■ GIVEN INSTRUCTION
Express the records as a two-column CSV with the columns "prompt" and "target", one row per record, starting at the line that contains "You are a computer-use agent." and stopping after the line that contains "[x=197, y=508]". Put each record's text and its answer in their own quoted fields, turn line breaks into spaces, and leave the pictures out.

■ INPUT MATERIAL
******

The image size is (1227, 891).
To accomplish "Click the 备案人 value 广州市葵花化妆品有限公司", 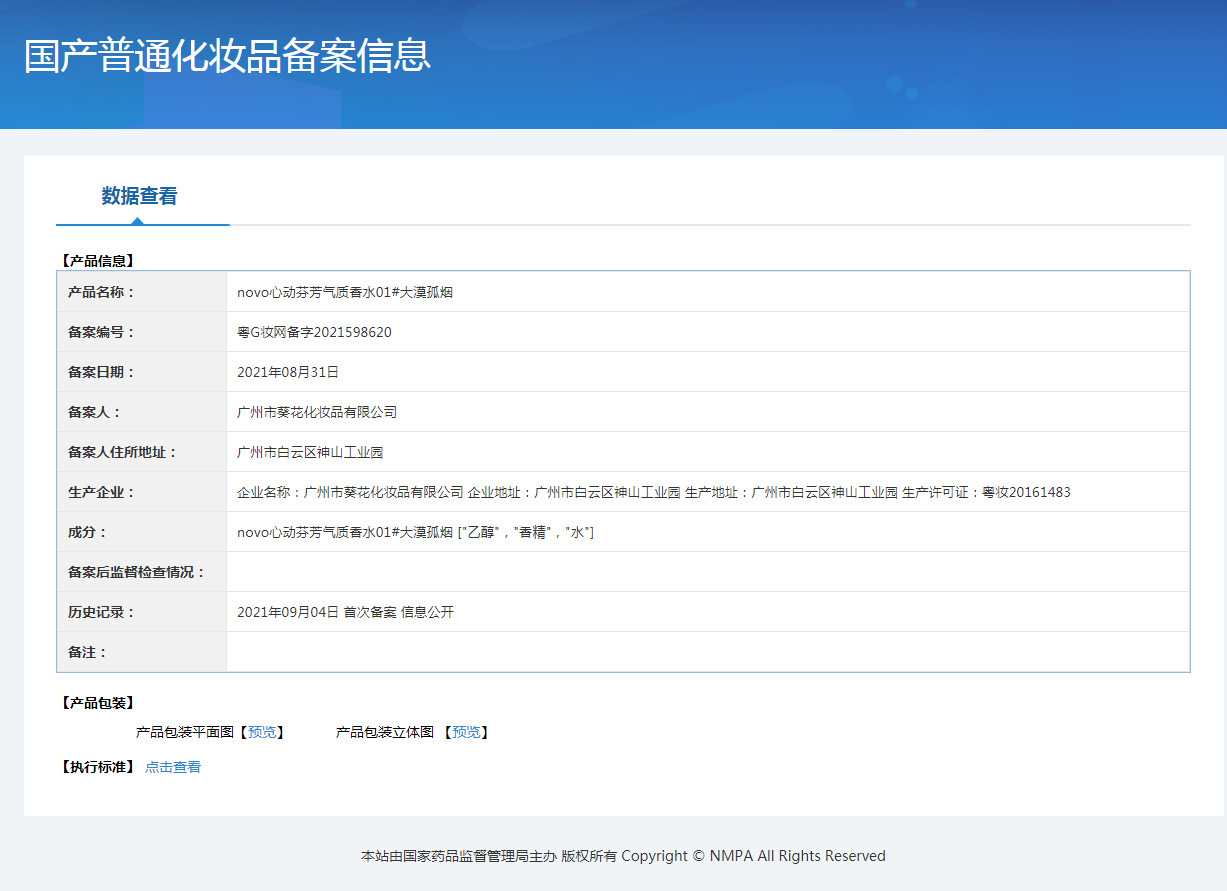I will coord(317,412).
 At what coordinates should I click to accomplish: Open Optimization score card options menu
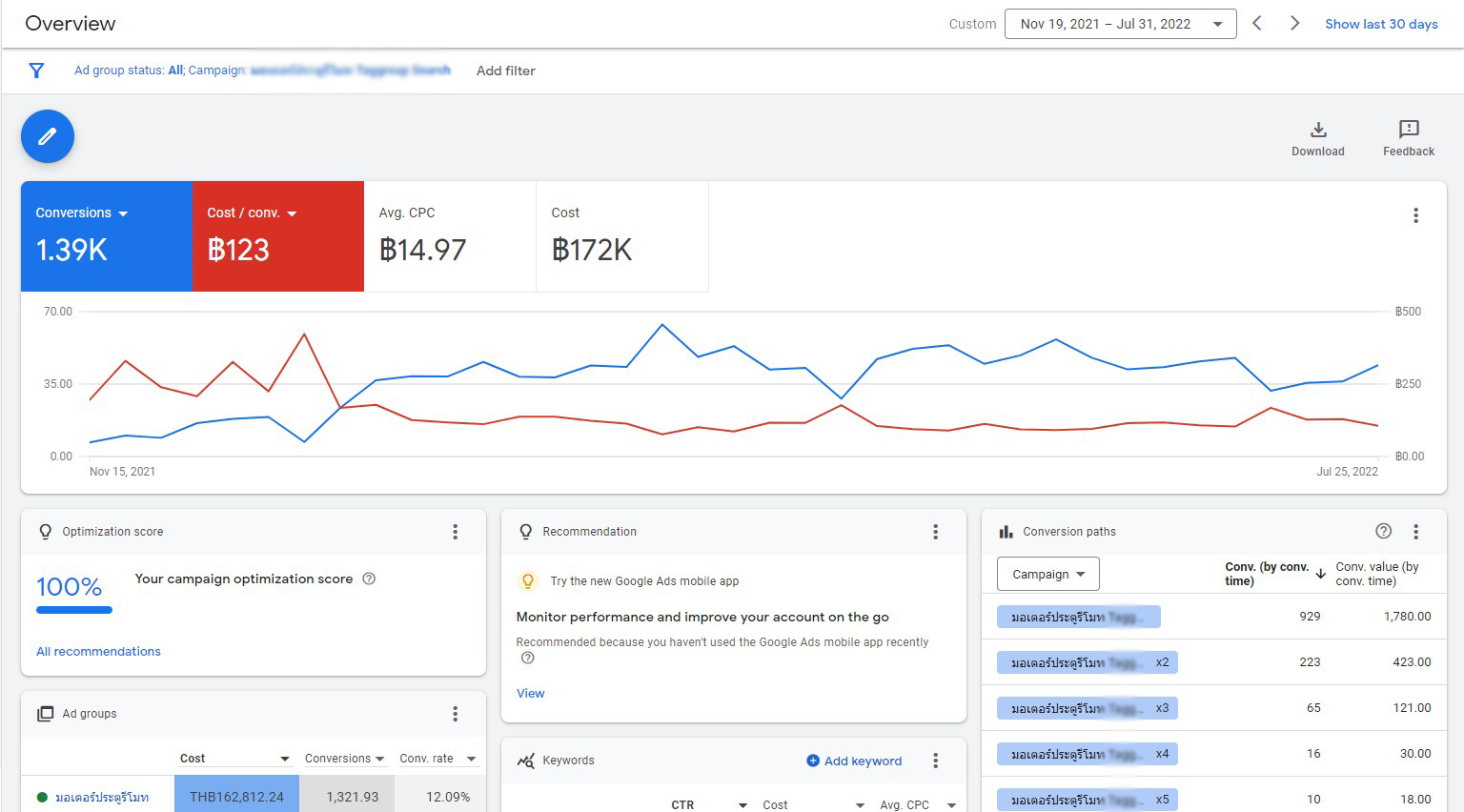click(x=455, y=532)
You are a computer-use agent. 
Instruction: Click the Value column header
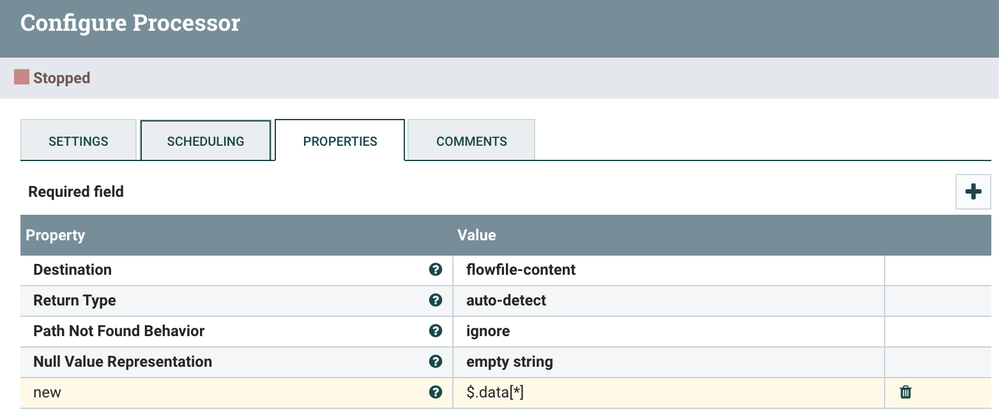tap(477, 236)
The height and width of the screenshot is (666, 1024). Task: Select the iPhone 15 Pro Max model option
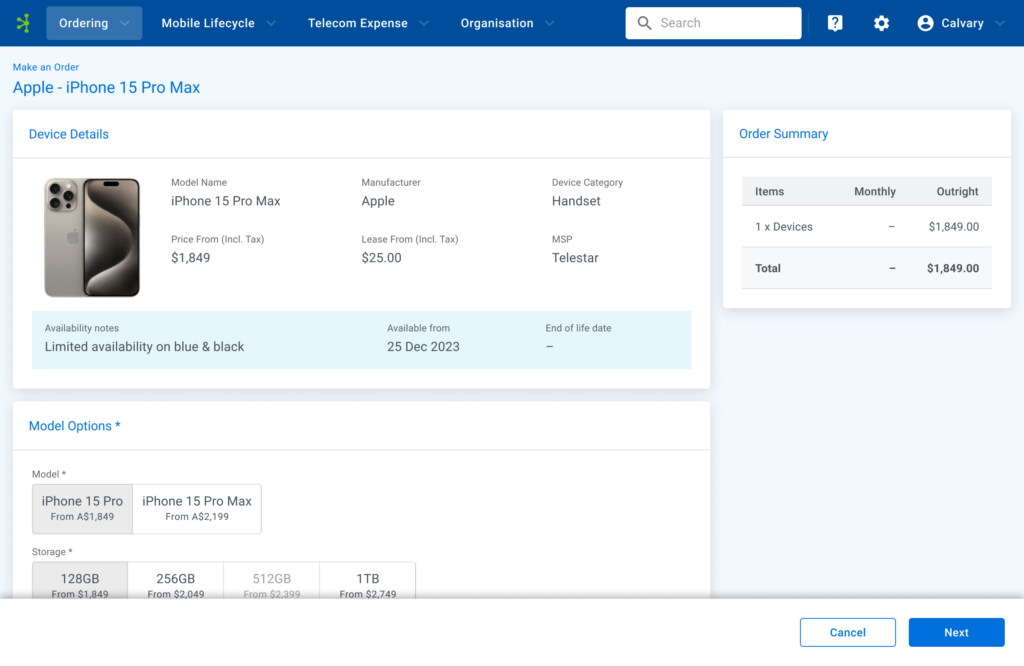[x=197, y=508]
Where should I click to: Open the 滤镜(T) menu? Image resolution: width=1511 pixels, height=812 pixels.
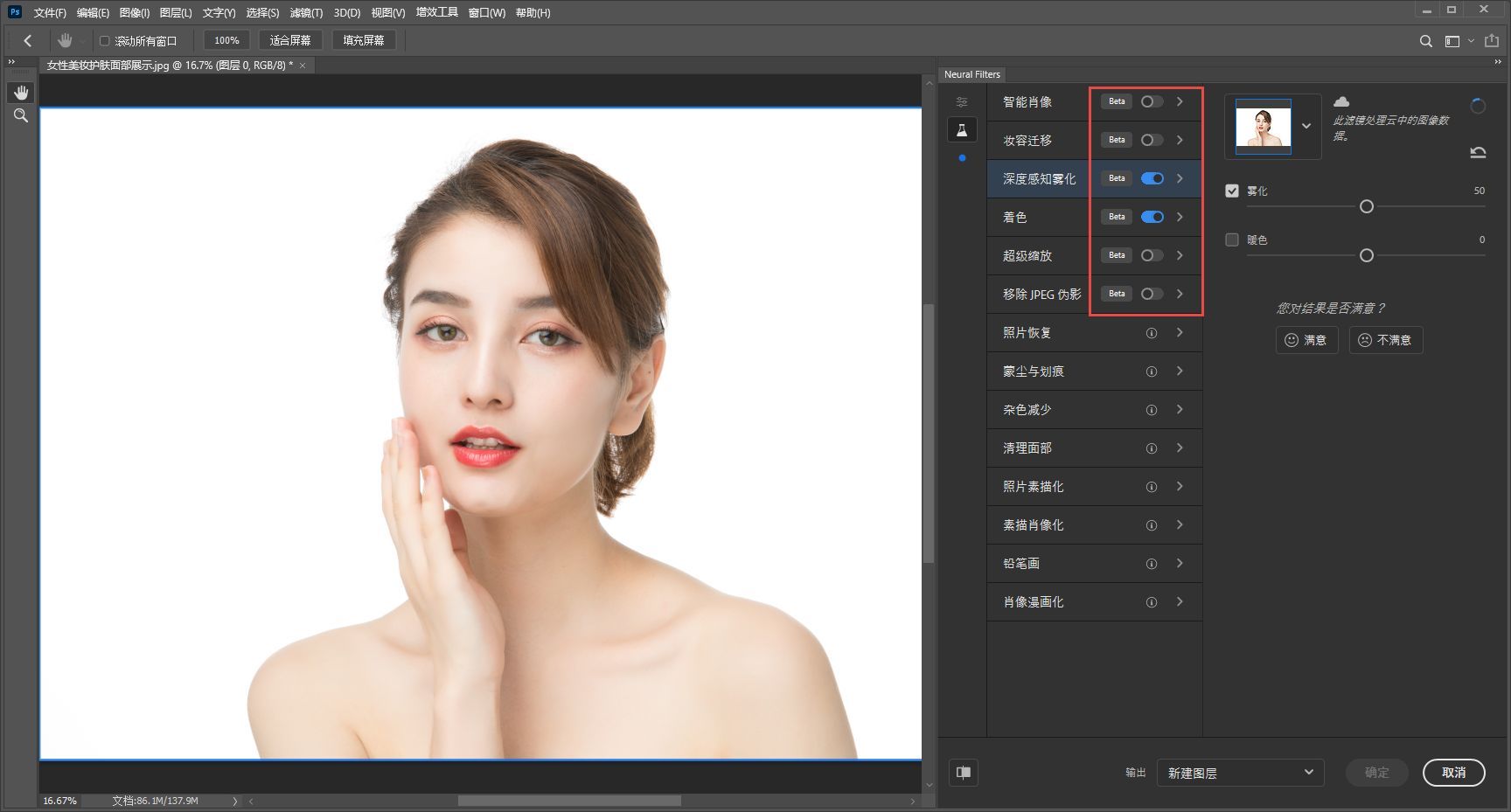(x=307, y=12)
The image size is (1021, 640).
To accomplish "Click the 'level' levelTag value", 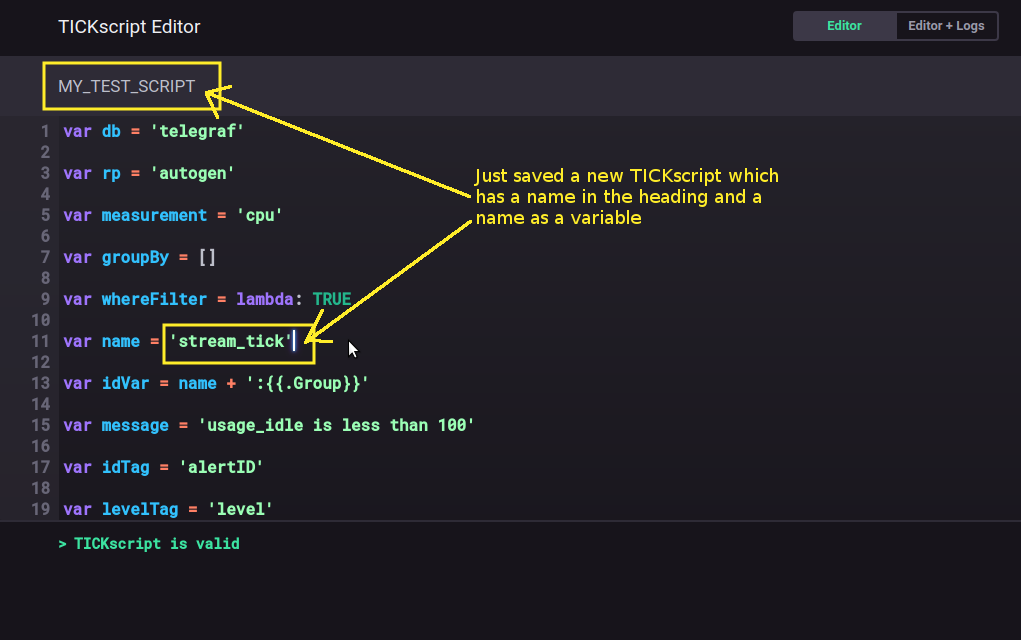I will 238,509.

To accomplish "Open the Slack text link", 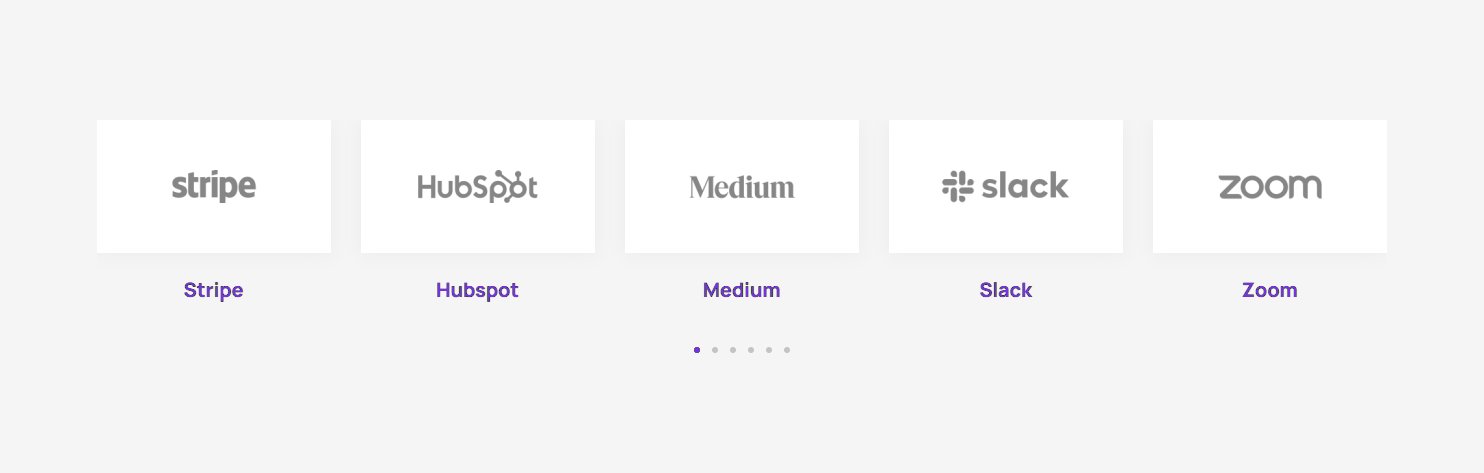I will tap(1005, 290).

******

■ THE RESULT
prompt,target
"You are a computer-use agent. Instruction: Click the Value column header","tap(477, 236)"
"The height and width of the screenshot is (666, 1024). Task: Select the iPhone 15 Pro Max model option","[x=197, y=508]"